Human vascular tissues produce thromboxane as well as prostacyclin.

Four different types of human blood vessels were examined for spontaneous and arachidonate-stimulated release of prostacyclin (PGI2) and thromboxane A2 (TXA2). Spontaneous PGI2 release was umbilical veins greater than umbilical arteries greater than saphenous veins greater than internal mammary arteries. With stimulation, PGI2 release by all four different vessels increased significantly (P less than 0.001) and was similar. Spontaneous release of TXA2 was also identified from all vessels examined and was similar. With stimulation, TXA2 release from all vessels increased significantly (P less than 0.001). Internal mammary artery released more TXA2 than other vessels on stimulation.
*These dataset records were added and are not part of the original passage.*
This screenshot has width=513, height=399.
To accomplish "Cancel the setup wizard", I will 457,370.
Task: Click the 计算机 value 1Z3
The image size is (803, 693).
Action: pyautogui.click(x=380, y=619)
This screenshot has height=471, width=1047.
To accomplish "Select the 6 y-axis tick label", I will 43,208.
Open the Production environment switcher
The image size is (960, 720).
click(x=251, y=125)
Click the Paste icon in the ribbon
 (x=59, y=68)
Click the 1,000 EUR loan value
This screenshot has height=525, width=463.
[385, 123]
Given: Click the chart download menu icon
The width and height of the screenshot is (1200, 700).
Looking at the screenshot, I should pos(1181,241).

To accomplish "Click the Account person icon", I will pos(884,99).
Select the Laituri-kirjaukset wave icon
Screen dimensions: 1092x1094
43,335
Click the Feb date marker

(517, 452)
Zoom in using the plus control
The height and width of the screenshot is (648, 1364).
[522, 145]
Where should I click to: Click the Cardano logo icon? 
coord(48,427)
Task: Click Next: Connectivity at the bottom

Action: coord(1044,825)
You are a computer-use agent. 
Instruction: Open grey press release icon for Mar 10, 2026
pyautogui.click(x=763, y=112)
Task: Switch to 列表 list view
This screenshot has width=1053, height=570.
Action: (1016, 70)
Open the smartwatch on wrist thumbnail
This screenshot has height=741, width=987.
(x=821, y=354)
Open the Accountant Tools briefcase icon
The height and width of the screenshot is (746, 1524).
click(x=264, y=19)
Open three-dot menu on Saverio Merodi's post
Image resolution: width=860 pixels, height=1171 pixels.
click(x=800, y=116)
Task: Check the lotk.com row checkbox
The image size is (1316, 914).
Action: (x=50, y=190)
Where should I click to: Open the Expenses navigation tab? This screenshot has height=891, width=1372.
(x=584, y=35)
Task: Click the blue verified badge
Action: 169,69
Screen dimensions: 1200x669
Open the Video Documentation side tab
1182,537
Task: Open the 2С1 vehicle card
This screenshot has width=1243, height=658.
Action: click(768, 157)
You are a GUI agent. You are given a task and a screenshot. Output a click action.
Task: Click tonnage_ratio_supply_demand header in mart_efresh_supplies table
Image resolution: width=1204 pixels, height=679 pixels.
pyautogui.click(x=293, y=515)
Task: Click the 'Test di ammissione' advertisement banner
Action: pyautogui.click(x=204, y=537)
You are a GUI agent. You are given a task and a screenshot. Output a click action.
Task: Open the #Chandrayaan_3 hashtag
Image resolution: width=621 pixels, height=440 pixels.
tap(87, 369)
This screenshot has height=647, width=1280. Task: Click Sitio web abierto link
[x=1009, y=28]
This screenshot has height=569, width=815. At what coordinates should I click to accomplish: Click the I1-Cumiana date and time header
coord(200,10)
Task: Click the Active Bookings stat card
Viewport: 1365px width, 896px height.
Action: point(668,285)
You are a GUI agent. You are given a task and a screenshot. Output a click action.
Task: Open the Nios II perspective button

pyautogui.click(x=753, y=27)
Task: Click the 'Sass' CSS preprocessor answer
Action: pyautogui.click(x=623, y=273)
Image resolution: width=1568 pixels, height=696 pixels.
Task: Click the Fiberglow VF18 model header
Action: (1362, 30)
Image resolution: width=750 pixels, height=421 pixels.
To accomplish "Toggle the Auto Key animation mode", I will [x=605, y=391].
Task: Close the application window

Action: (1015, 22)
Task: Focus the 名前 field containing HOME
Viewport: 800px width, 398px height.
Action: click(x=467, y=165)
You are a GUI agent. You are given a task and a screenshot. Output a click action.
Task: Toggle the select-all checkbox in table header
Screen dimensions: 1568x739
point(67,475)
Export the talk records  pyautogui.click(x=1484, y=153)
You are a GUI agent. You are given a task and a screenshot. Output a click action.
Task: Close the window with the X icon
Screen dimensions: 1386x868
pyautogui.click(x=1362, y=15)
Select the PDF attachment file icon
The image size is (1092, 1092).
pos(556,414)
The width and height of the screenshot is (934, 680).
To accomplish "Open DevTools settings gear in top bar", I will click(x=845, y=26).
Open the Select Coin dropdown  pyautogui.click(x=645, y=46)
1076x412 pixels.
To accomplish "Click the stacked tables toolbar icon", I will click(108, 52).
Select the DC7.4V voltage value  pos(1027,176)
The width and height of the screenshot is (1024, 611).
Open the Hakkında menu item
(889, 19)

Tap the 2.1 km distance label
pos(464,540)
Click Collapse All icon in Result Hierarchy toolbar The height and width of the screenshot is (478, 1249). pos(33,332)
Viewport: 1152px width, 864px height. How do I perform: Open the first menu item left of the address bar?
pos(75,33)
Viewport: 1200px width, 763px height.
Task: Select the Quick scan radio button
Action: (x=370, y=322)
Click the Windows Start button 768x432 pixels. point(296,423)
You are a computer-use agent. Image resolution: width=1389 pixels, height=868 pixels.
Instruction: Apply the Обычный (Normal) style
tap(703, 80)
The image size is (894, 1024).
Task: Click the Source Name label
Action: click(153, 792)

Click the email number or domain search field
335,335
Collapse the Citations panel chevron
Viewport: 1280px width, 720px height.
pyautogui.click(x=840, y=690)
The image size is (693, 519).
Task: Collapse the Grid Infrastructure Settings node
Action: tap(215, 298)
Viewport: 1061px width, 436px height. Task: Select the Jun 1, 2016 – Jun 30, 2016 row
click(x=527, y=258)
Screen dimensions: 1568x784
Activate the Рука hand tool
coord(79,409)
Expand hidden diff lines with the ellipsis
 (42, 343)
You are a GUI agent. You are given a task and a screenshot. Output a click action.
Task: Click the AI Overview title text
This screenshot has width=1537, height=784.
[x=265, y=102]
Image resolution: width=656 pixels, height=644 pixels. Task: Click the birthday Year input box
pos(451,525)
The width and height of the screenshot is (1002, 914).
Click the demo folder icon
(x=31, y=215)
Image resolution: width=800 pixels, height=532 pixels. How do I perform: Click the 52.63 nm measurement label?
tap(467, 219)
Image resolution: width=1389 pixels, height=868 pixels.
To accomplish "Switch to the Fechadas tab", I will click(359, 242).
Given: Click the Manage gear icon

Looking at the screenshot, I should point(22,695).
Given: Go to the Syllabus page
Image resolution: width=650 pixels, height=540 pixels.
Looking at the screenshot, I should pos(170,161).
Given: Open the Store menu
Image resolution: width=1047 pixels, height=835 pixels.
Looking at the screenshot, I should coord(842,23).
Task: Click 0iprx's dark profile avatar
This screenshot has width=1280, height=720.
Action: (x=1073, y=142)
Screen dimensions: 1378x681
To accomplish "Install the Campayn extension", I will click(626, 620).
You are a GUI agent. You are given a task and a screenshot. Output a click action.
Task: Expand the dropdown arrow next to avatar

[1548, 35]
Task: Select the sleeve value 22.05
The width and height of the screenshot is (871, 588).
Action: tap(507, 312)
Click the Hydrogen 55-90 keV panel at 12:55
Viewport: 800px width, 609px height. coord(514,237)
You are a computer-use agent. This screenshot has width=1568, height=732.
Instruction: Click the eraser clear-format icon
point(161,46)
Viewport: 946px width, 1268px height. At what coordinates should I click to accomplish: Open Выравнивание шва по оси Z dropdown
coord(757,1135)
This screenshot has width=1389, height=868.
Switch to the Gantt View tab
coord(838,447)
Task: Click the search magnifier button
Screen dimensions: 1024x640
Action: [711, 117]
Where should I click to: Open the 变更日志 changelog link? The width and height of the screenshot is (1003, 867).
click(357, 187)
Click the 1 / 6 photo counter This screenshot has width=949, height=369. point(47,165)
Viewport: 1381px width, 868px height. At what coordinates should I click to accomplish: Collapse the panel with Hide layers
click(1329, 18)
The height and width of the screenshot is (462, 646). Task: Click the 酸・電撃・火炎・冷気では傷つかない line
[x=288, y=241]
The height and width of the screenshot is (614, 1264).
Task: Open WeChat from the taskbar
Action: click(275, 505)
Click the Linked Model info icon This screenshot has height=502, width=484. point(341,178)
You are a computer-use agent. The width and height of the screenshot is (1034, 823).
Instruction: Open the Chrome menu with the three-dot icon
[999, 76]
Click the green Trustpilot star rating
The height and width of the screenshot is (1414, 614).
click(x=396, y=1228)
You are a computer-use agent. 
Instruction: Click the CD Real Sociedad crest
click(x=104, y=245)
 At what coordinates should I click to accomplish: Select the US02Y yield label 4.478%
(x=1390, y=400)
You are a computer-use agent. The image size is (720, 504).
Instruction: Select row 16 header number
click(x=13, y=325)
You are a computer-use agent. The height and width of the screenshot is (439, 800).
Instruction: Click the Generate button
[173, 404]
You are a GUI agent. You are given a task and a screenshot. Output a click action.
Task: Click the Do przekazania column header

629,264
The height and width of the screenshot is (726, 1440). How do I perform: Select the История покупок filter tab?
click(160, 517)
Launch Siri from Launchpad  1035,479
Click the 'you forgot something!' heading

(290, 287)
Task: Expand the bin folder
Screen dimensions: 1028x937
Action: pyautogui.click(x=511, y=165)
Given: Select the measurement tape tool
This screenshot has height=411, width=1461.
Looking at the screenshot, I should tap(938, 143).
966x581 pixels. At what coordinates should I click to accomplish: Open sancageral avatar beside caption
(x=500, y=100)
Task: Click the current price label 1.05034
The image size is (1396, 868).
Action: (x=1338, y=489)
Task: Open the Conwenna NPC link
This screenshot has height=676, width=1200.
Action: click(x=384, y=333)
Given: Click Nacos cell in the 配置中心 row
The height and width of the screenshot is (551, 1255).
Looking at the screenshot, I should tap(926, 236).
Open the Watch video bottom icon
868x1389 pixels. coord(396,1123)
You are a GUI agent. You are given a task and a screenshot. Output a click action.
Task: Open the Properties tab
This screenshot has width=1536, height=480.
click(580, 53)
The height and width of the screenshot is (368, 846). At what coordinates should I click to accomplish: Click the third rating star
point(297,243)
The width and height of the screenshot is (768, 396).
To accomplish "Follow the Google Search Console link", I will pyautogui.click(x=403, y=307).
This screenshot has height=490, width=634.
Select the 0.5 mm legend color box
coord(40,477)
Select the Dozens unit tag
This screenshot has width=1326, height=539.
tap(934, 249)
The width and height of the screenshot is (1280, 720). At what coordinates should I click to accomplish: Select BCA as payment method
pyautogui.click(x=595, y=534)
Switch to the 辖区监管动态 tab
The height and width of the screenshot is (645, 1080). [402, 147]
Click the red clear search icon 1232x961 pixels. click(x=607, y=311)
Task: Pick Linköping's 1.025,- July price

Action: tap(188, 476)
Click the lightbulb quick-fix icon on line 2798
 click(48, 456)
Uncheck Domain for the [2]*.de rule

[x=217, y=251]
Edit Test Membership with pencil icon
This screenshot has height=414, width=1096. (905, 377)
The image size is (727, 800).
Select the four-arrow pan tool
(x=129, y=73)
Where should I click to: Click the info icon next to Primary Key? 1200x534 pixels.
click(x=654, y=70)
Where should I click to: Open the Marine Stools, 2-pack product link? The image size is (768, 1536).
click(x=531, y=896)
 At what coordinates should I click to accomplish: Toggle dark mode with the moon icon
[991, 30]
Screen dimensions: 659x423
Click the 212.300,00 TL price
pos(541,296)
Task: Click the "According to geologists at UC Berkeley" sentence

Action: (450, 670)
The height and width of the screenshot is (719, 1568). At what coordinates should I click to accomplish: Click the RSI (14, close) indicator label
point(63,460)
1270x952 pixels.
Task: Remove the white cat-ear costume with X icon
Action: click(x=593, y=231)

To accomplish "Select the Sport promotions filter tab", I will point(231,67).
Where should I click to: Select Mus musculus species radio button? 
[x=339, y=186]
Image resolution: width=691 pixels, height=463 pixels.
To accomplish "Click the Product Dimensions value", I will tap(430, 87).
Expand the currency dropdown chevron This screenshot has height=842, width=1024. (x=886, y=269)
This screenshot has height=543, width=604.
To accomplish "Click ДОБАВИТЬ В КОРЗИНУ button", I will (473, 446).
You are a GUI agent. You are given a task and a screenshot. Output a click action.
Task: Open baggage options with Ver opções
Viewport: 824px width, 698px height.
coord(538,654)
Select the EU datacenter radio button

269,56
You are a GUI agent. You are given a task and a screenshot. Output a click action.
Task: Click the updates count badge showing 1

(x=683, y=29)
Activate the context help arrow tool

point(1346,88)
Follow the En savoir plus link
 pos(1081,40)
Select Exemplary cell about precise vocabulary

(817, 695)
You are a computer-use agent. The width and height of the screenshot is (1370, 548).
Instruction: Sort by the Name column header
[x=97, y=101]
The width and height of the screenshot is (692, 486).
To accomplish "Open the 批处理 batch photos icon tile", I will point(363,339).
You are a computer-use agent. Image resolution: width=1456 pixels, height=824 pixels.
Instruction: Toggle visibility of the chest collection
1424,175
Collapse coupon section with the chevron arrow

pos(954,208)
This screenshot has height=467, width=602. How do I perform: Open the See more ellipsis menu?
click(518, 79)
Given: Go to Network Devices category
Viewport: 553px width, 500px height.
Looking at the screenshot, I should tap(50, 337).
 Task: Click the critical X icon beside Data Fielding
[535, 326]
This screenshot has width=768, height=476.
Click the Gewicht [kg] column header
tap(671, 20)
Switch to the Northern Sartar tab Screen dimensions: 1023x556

The identity of TXA2 was confirmed by similar displacement of TXB2 antibody by TXB2 standards and by multiple dilutions of supernates. Treatment of vessels with aspirin inhibited PGI2 as well as TXA2 release, whereas treatment with OKY 1581 (TXA2 synthetase inhibitor) inhibited TXA2 release only. Two-dimensional thin-layer chromatography showed [14C]arachidonate conversion to PGI2 and TXA2 similar to that measured by radioimmunoassay. These data suggest that TXA2 is synthesized by human vessels. In older vessels when PGI2 generation is decreased, TXA2 production may by of pathophysiological significance.